The Communist Party of Australia from heyday to reckoning
by Stuart Macintyre
Published by Allen & Unwin
RRP $49.99 in hard back | ISBN 9781760875183
There is broad agreement that the late Stuart Macintyre was in a class of his own as an historian in Australia. This book, published posthumously, is Macintyre’s last. He died in November 2021 at the age of 74.
It is the long awaited second volume of his definitive history of the Communist Party of Australia (CPA). The first book, The Reds, was published in 1999.
The CPA began in 1920 as a small offshoot of the newly formed Communist International. At the peak of its influence in the 1940s, unions led by communists could call a strike that paralysed the nation with communists influencing the highest level of government.

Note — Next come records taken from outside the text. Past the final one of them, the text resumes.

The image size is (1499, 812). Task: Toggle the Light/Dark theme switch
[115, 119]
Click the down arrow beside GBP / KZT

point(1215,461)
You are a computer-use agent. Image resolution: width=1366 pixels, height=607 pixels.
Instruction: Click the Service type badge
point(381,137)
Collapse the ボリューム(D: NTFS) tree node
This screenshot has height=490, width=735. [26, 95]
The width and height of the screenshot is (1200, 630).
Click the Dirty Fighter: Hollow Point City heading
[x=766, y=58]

What set the CPA apart from other international branches was, according to Macintyre, its ‘… unquestioning adherence to a monolithic communist orthodoxy …’ for an extended period. Eventually, unconditional support for the Soviet model broke down as the horrors of Stalinism were revealed.
Public support for the party eroded during a series of strikes, and hostility from mainstream politics and security services took a toll.

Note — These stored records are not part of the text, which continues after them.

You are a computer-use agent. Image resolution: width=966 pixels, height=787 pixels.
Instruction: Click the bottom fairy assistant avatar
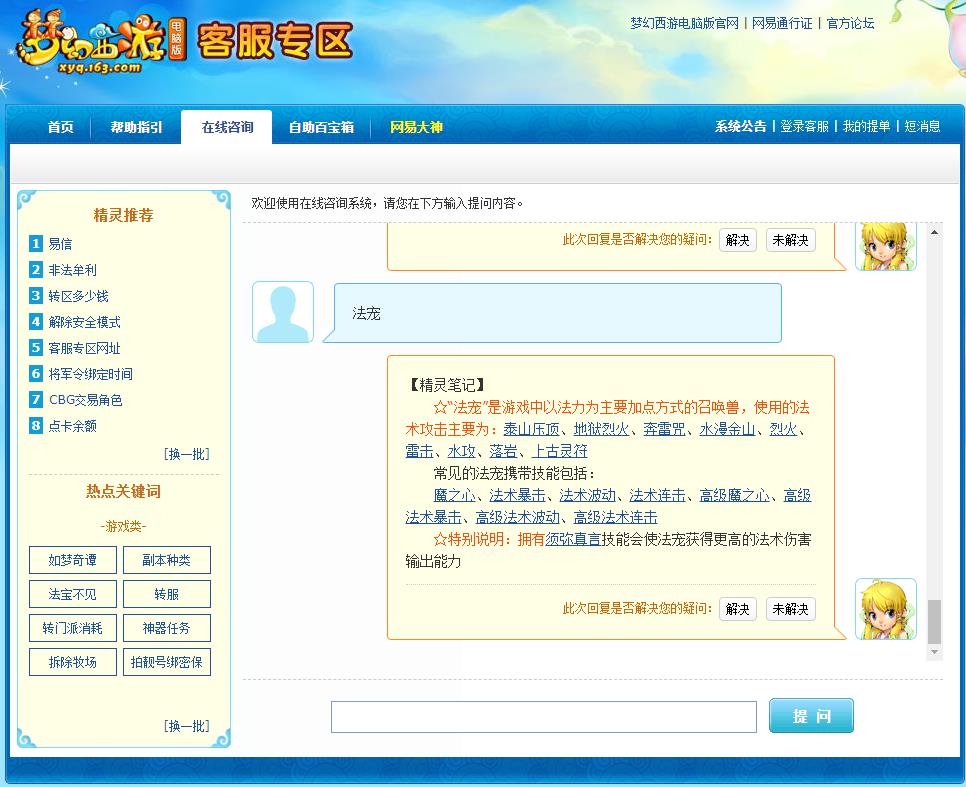click(x=884, y=608)
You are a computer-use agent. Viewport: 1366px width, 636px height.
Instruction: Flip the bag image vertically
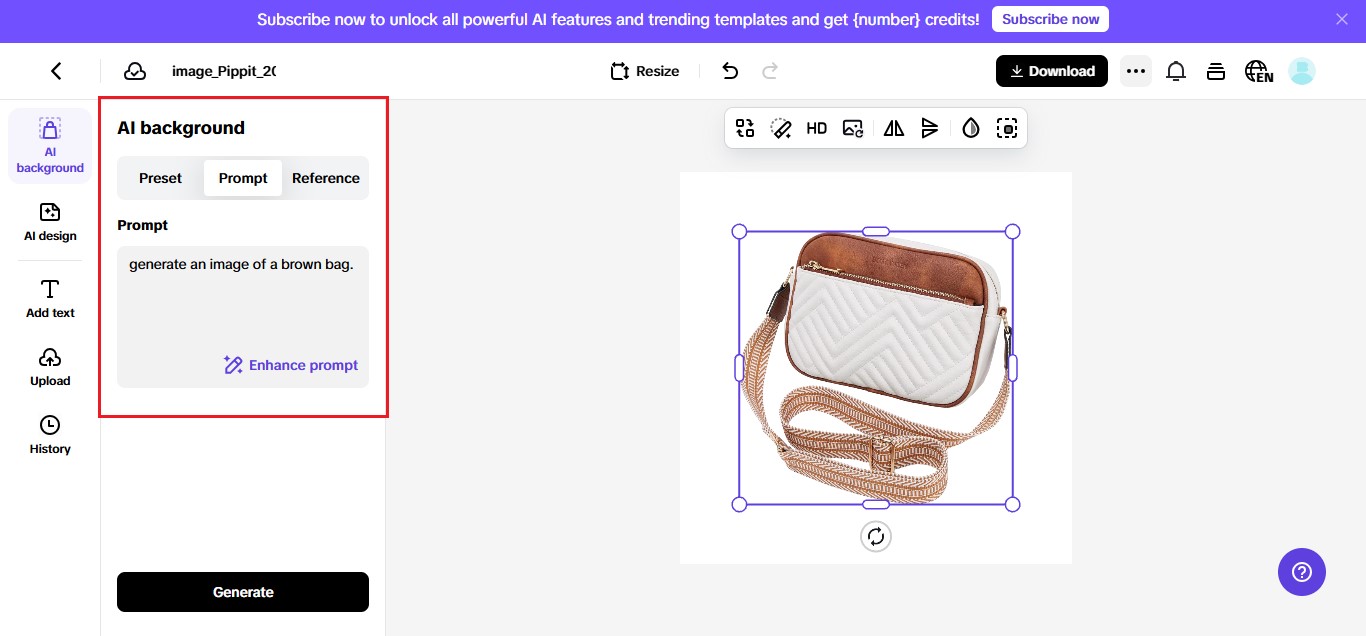[930, 127]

But for those who remained, the comradeship and intense political engagement are the strongest memories.
By 1991, nothing remained but the wreckage of a movement that had once captured the imagination of a small but dedicated band of people looking to establish a new world order.
As I read through the pages of this book, I was left with the indelible impression that the past is indeed another country, a place that young Australians today would not recognise.